=== Extracted data entries ===
_ _ _ _ _
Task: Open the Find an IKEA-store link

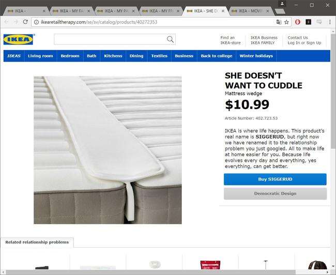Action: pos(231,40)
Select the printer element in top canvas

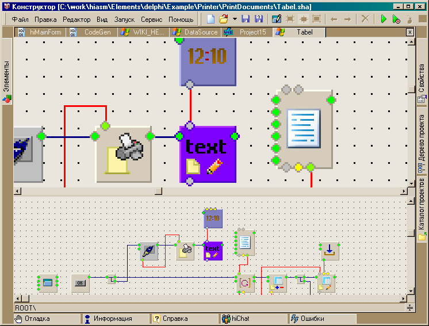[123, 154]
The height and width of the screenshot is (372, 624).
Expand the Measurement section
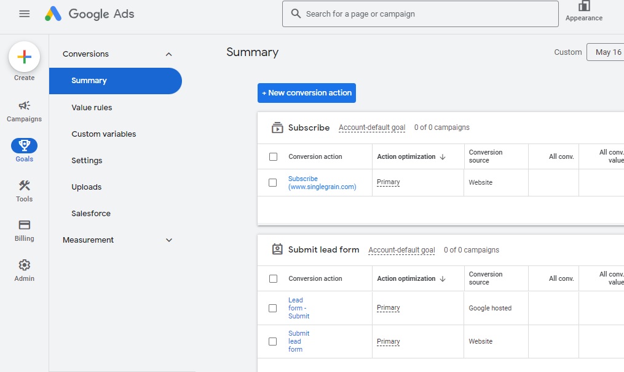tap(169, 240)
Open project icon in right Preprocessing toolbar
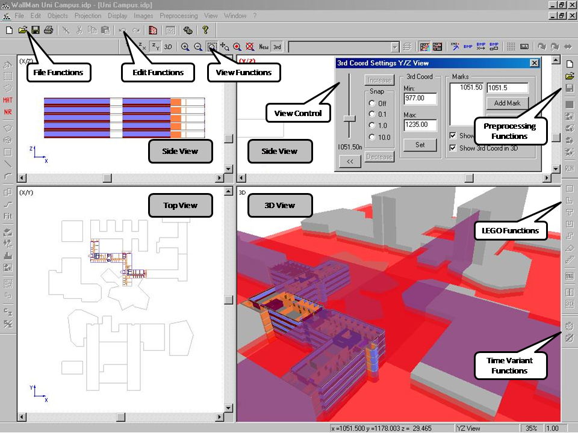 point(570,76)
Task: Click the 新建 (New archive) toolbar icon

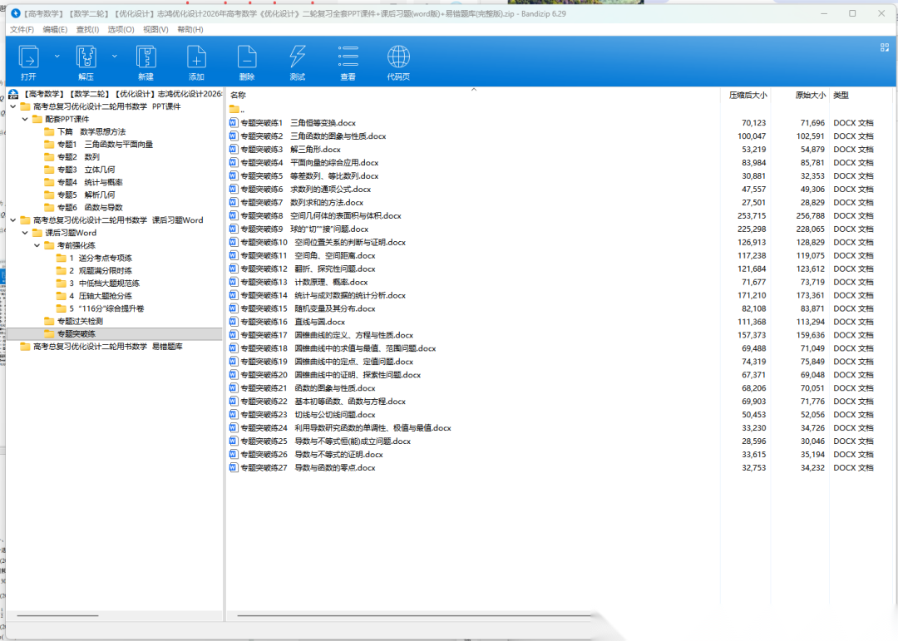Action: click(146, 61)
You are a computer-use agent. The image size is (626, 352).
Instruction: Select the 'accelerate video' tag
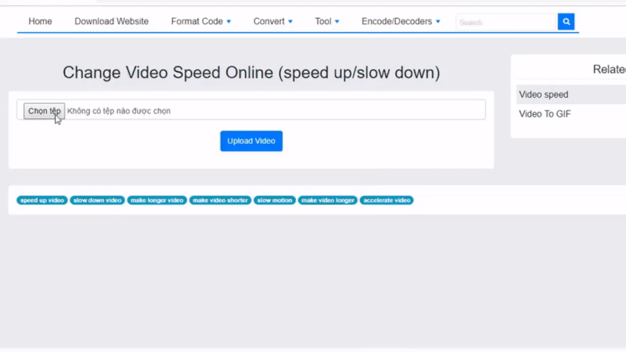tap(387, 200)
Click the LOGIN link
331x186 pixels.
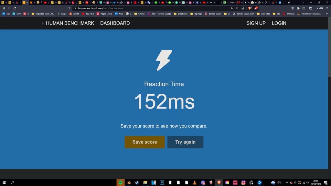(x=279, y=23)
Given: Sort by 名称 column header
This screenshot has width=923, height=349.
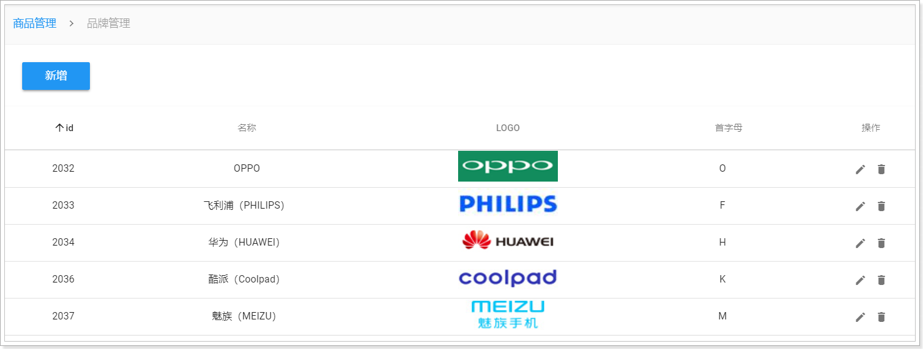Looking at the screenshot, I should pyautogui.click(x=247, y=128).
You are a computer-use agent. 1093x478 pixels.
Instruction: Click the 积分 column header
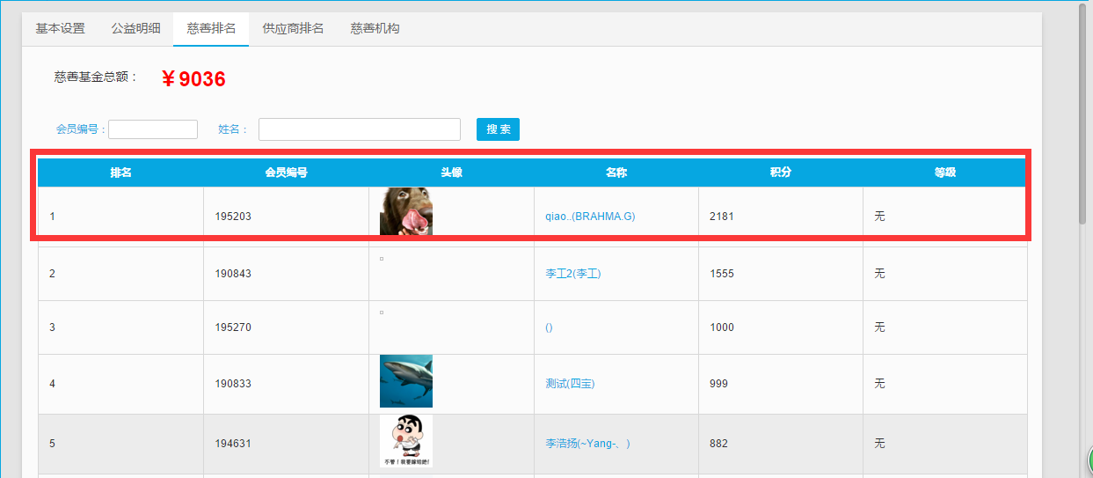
_ _ _ _ _
=== PROBLEM STATEMENT ===
Leaving out the pictures, return exactly the lines from the one that contains "Open project icon" through the last line of the records above, inclusive.

=== WRITTEN REPLY ===
Open project icon in right Preprocessing toolbar
 point(570,76)
Task: Click the 新建 (New archive) toolbar icon

Action: click(146, 61)
You are a computer-use agent. The image size is (626, 352).
Instruction: Select the 'accelerate video' tag
tap(387, 200)
Click the LOGIN link
331x186 pixels.
(x=279, y=23)
Given: Sort by 名称 column header
This screenshot has width=923, height=349.
Looking at the screenshot, I should pyautogui.click(x=247, y=128).
You are a computer-use agent. 1093x478 pixels.
Instruction: Click the 积分 column header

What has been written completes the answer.